**AIM OF THE TASK:** Display each line of the listing below that contains the string "width".

**PROVIDED INFORMATION:**

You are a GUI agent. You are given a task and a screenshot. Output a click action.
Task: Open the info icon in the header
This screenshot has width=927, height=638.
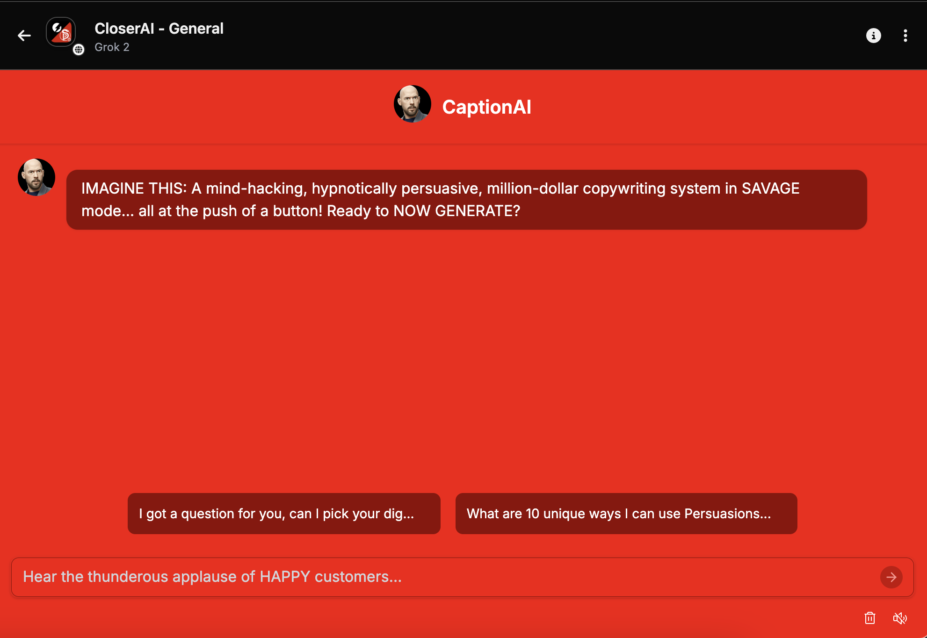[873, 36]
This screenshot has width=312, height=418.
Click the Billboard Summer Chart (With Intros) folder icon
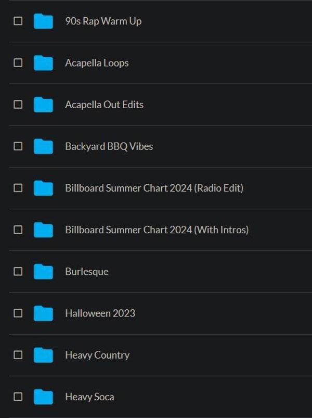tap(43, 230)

...

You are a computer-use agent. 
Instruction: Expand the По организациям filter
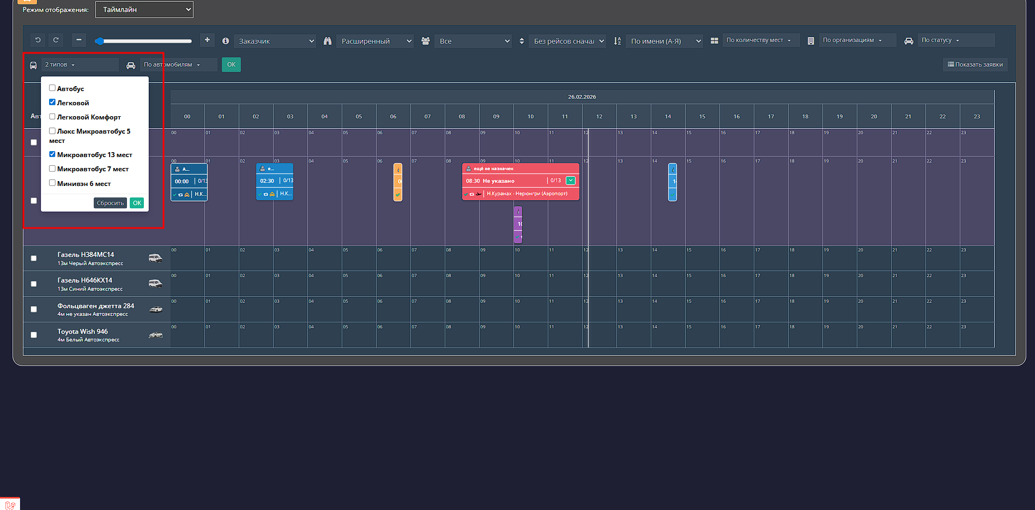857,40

**FULL ANSWER:**
This screenshot has width=927, height=638.
This screenshot has width=312, height=418.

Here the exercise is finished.